(Exercise details): Only some lines are wanted. Transcribe, exactly, the lines below from the line with "You are a computer-use agent. The image size is (355, 233)." up to and including the line with "Given: Click the Masks icon beside Levels".

(Provided data):
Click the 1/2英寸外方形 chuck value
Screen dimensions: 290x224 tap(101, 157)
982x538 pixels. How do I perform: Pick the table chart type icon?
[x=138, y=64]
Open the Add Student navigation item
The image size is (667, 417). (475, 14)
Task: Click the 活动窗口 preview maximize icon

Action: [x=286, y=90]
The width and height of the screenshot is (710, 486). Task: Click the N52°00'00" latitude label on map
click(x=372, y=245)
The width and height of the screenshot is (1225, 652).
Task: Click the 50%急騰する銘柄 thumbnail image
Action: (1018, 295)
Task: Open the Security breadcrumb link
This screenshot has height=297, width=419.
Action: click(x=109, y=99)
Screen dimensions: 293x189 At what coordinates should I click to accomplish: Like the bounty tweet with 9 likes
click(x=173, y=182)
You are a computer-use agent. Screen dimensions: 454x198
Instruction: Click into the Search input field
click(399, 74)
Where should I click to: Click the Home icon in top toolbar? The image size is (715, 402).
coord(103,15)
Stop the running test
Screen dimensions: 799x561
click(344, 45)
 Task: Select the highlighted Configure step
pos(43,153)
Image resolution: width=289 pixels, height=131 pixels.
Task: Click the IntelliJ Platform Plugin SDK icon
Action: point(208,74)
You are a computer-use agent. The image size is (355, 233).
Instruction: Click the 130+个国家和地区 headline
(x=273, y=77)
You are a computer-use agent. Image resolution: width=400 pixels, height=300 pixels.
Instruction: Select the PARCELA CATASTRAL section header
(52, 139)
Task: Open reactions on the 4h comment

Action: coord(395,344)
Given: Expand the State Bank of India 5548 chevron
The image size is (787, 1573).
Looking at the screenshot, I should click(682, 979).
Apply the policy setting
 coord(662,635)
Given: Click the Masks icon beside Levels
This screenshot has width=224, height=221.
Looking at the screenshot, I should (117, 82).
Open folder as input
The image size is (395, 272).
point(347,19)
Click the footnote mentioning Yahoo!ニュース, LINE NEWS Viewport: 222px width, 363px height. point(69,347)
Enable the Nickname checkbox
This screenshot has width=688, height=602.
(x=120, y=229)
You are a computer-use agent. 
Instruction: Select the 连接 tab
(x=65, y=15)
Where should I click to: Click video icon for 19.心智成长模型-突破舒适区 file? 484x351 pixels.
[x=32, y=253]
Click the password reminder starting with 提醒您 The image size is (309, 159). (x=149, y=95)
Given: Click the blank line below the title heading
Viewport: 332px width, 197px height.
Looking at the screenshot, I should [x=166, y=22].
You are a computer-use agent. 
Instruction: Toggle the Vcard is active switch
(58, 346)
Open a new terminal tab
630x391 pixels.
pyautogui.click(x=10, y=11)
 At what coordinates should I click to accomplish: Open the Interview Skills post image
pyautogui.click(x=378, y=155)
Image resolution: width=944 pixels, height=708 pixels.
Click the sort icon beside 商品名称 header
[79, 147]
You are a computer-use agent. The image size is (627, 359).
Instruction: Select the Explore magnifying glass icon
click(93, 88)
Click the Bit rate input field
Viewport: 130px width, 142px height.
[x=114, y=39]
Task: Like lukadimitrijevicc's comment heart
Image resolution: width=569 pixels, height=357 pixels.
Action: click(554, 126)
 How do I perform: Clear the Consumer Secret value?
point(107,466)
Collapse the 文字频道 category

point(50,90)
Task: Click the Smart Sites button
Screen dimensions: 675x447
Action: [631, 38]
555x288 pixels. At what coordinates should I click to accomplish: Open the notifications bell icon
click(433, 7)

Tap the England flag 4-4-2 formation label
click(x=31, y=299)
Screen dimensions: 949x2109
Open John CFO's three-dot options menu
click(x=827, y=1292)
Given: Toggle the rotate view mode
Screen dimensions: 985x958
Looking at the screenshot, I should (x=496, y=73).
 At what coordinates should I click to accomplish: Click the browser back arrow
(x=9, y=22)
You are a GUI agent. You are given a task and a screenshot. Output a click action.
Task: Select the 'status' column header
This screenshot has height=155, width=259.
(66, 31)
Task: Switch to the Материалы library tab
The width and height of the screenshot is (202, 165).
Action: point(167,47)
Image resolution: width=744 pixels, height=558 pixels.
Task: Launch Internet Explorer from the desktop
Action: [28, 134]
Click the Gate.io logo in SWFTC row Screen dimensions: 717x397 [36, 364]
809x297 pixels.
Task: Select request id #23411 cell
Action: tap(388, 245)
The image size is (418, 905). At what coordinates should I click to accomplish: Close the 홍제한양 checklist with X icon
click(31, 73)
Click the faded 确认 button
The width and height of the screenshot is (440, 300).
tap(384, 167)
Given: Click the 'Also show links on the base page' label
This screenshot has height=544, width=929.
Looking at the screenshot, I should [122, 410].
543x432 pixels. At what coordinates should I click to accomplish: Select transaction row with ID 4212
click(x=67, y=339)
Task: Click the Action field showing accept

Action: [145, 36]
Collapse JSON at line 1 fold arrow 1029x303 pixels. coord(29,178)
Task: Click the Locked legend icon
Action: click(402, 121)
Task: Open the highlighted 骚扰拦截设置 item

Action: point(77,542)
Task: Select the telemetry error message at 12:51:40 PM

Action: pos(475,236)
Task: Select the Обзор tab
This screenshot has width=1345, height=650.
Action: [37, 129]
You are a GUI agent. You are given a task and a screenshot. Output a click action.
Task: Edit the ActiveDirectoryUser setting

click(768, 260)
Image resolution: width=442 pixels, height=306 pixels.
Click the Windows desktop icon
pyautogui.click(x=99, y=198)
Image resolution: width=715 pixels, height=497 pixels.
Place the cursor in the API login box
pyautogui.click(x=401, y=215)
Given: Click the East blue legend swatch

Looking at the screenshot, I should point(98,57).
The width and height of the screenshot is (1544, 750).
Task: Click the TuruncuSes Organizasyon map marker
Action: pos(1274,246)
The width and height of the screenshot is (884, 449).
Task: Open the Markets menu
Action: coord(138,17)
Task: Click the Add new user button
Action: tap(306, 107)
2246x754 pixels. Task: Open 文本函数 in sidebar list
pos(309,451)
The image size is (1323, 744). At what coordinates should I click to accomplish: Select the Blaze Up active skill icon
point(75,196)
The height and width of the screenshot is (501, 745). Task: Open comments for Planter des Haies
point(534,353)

(Final answer):
You are a computer-use agent. The image size is (355, 233).
Instruction: Click the 130+个国家和地区 headline
(x=273, y=77)
You are a computer-use agent. Image resolution: width=400 pixels, height=300 pixels.
Instruction: Select the PARCELA CATASTRAL section header
(52, 139)
Task: Open reactions on the 4h comment

Action: coord(395,344)
Given: Expand the State Bank of India 5548 chevron
The image size is (787, 1573).
Looking at the screenshot, I should click(682, 979).
Apply the policy setting
 coord(662,635)
Given: Click the Masks icon beside Levels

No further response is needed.